Trump campaign officials have mapped seven different paths to the White House, outlining the Electoral College mathematics that can help the president reach the 270 votes he needs for a second term.

Their slides show the possibilities, with states flitting from blue to red or back again in seven scenarios, from 2016’s status quo to a “landslide” blowout or a narrower win based on “Midwest strength.”

The point was to push back against claims that President Trump had a limited path to victory and illustrate multiple ways he could win. But study the slides, and a hierarchy of states becomes apparent.

Lose traditional bellwether Florida, and there are two paths to victory, for example — picking up Minnesota for the first time since 1972, or squeaking through with 270 votes in a scenario called “blue wall collapsed.”

But lose Pennsylvania, and there is only a single route through the map. The scenario is called “working-class surge,” again picking up Minnesota.

The notion that holding Pennsylvania was crucial to a Republican president’s chance of reelection would not have made much sense until Trump won the state in 2016 by a lick more than 44,000 votes. It had voted Democratic in the previous six elections.

“I can’t stress this enough: This map would have been nonsensical 10 years ago or 20 years ago,” said a senior campaign official. “President Trump changed that map, and we have more options to get to 270 than any other Republican candidate running in my lifetime.”

According to the data analysis website FiveThirtyEight, the state has a 31% chance of being the “tipping state,” providing the crucial Electoral College votes to tip one candidate or the other over the top.

No wonder both candidates have been peppering the area with visits. Trump visited three times in the first 15 days of September, including for a 9/11 service at the Flight 93 memorial in Shanksville, where Joe Biden arrived a little more than two hours later in a careful piece of scheduling.

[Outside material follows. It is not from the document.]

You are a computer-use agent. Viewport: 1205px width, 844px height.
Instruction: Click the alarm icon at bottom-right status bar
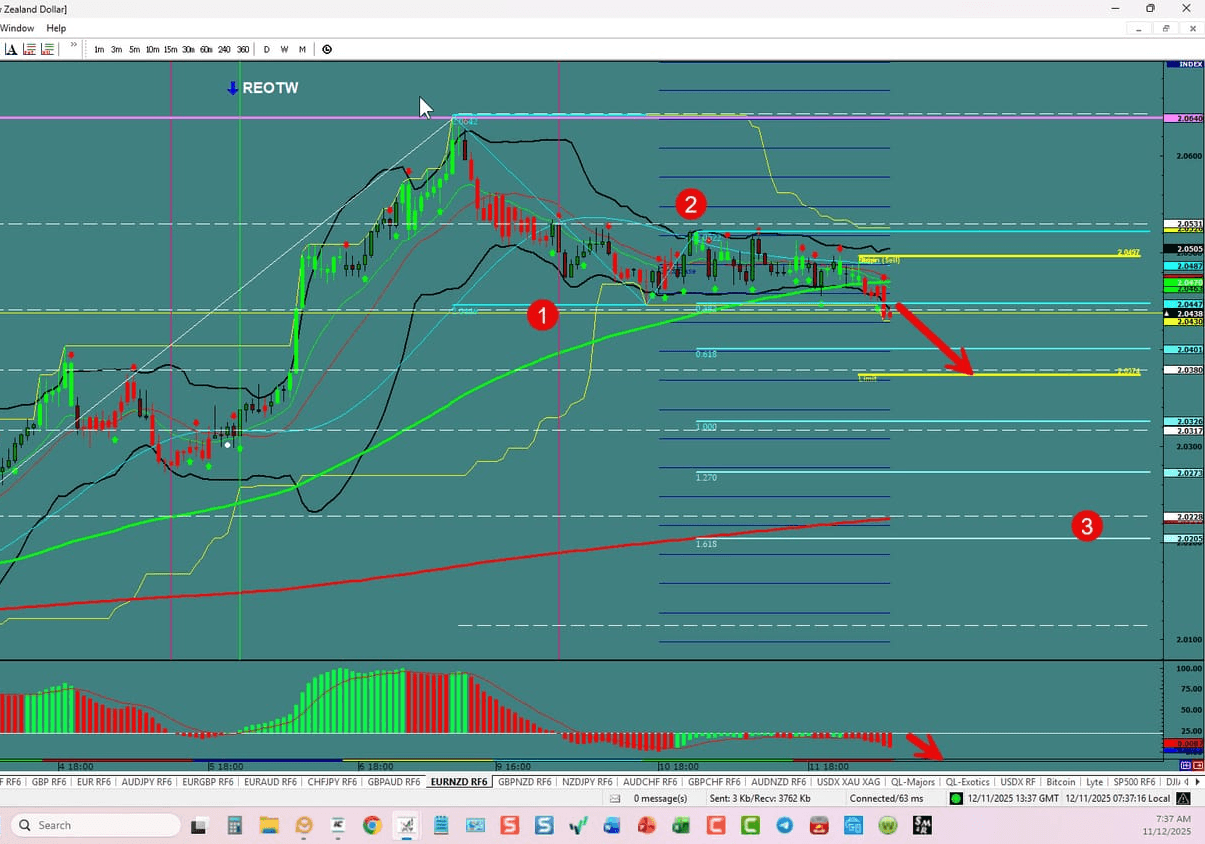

Two of Trump’s trips (and one by his son Eric) were to the southwestern, rural counties around Pittsburgh. At one time, the conventional thinking was that western and eastern Pennsylvania were Democratic and the areas in between were Republican; now, counties throughout the state have been turning redder, with the sole exception of Philadelphia and its suburbs.

The result has been a campaign that focuses on jobs, the economy, and crucially, in a state that counts energy as one of its major industrial sectors, Democrats’ stance on green energy and their opposition to fracking.

That was the issue that made Ron Jurysta, 45, get in his car and drive the hour and a half from Butler, north of Pittsburgh, to the Arnold Palmer Regional Airport in Latrobe in early September to hear Trump speak.

He works with propane, one of the products of fracking, which uses high-pressure liquids to force gas or oil from rock fissures.

“We load it on to rail cars, and from here, it goes all over the country,” he said while waiting for Air Force One to arrive. “If Biden bans fracking, it’s going to dry up my work.”

Biden has been on the defensive in recent weeks, saying he has no plans to ban fracking, but last year, aides were twice forced to clean up his mess when he said he would eliminate the use of fossil fuels. And those sentiments have become a central theme of Trump’s stump speeches in Pennsylvania.

For his part, Jurysta said he has heard Biden’s recent denials and was not convinced.

“I heard those statements in the past that he would end fracking. He’s flip-flopping,” he said.

Despite the controversy, Biden has a narrow lead, according to pollsters, and Democrats are confident they can snatch back Pennsylvania.

David Bergstein, director of battleground state communications for the Democratic National Committee, said Trump was running a campaign to turn out his base because he knew he had lost independents and centrists in the cities and suburbs.

“Those swing voters really play a critical role in these kinds of close elections,” he said. “Every time Trump moves further and further to trying to turn out his base, he loses more and more of those kinds of voters who are going to play a crucial role.”